- Born: Ian Stuart Liston 4 August 1948 Crosby, Lancashire, England
- Died: 1 October 2016 (aged 68) Haywards Heath, West Sussex, England
- Occupations: Actor, theatrical producer
- Years active: 1968–2016
- Spouse: Vivien Singleton-Green (m. 1995)

= Ian Liston =

English actor, theatrical producer (1948–2016)

Ian Stuart Liston (4 August 1948 – 1 October 2016) was an English stage, film and television actor and theatrical producer specialising in pantomime, revue and productions for the British touring theatre market. Diagnosed with prostate cancer in 2003, he was also a volunteer 'patient advocate'.

==Early life==

Born in Crosby, Lancashire, he studied at Walton Grammar School but failed his 'O' levels. Instead, he achieved A levels at technical college before studying Business Studies at Enfield Polytechnic. His work experience was at British Gas.

After being a call boy with a local operatic society, Liston joined the Everyman Theatre in 1964 as an assistant stage manager. By 1970, he became a location manager for Apple Films, working on movies such as Gumshoe, Sitting Target and O Lucky Man!. Liston also worked as a teaboy at Elstree Studios.

==Acting career==

Entering the industry in 1968, Liston's TV career comprises Softly, Softly: Task Force, Z-Cars, Dixon of Dock Green, The Brothers, Coronation Street, Warship, Barlow at Large, Within These Walls, The Onedin Line, Secret Army, 1990, The Professionals, Doctor Who (Season 16 conclusion The Armageddon Factor), Armchair Thriller, Juliet Bravo, Play for Today, The Bill, Bramwell, Silent Witness and Bugs. However, he is best remembered for playing Ron Brownlow in soap opera Crossroads from 1980–1985.

In film, he appeared as Sergeant Whitney of the Royal Army Medical Corps in Richard Attenborough's A Bridge Too Far but he is best known to Star Wars fans for playing the 'cult' part of Wes Janson (and a number of 'masked' characters including the AT-AT Driver in the same battle sequence, technically shooting himself down) in The Empire Strikes Back. His character features widely in the 'expanded universe' of books and games with Liston consequently attending many conventions as a result.

==Theatre==

In 1977, Liston set up the Hiss & Boo Company, where he appeared in over 3000 of their Music Hall performances as Mr Chairman. He was the original producer of the stage play Cluedo and the first person to bring the Mr. Men to the stage.

The company ventured into pantomimes in 1995. Some productions the company put on included:

- Aladdin, starring Jeffrey Holland, Robert Duncan and Judy Buxton at the Queen's Theatre, Barnstaple.
- Jack and the Beanstalk, at the Riverfront Theatre (where the cast helped rescue an elderly woman from the River Usk) in 2015.
- Snow White, starring Colin Baker and Fascinating Aïda at the Hall for Cornwall.
- Dick Whittington and His Cat, starring Sylvester McCoy as King Rat at London Zoo in 2005 (their first-ever pantomime).
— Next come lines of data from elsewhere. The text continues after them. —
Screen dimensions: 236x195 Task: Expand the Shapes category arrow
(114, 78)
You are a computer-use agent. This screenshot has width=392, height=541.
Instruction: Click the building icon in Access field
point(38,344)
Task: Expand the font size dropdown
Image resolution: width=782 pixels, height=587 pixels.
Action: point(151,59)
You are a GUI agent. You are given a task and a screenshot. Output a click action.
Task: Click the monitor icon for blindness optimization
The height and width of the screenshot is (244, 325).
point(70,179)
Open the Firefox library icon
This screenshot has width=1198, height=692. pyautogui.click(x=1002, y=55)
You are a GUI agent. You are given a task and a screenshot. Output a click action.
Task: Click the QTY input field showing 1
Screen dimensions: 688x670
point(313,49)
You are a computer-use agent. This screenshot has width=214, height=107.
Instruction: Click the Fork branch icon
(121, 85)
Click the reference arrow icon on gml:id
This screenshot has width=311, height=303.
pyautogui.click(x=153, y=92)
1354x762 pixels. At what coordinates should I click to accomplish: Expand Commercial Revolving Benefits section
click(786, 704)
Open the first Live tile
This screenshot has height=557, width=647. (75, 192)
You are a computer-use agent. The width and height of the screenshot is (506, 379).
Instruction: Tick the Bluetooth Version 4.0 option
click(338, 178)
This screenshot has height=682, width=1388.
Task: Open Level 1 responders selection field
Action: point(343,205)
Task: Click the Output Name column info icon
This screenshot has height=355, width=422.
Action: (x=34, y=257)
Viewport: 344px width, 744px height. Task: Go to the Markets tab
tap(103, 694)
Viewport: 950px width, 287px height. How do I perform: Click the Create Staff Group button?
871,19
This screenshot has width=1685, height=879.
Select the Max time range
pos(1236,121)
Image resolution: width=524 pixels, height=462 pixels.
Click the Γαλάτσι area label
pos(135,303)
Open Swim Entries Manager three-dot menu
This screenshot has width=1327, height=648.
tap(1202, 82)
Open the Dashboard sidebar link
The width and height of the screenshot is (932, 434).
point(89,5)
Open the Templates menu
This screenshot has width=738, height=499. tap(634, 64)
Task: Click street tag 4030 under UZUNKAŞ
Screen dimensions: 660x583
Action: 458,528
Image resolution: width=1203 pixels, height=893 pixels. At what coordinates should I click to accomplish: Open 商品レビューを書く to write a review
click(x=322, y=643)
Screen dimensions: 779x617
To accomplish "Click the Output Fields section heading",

Aside from Hiss & Boo, Liston produced seven plays in the West End (including An Ideal Husband, Groucho: A Life in Revue, Last of the Red Hot Lovers and Nunsense). For 20 years, he was also an active council member of the Theatrical Management Association. In 2005, he was initiated as the 854th member of the Grand Order of Water Rats.

==Other work==
Liston also authored several plays for BBC Radio 4.

==Personal life==

In April 1995, Liston married Vivien, a lawyer. They moved to West Sussex two years later where they spent the rest of their lives together.

==Death==

In 2003, Liston was diagnosed with prostate cancer (his father, a docker for Cunard, had died of this when he was 72). It spread to his bones and the actor was told he had months to live. Instead of going into a hospice, Liston was referred to Royal Marsden Hospital, taking part in drug trials over the next 12 years based upon revolutionary sampling of his DNA, which made headline news. This in turn led to Liston becoming a stalwart supporter and advocate of prostate cancer research, globe-trotting to events and places such as the Annual Meeting of the American Association for Cancer Research in New Orleans, San Francisco and Detroit, discussing cancer survivorship with other people.

Contrary to reports that the actor had beaten cancer in March 2016, this was not the case. As a result of many years of treatment, his immune system was destroyed, leaving him vulnerable to further illness. This led to Liston catching pneumonia and sepsis, which took his life seven months later. Vivien died that Christmas, a couple of months after her husband.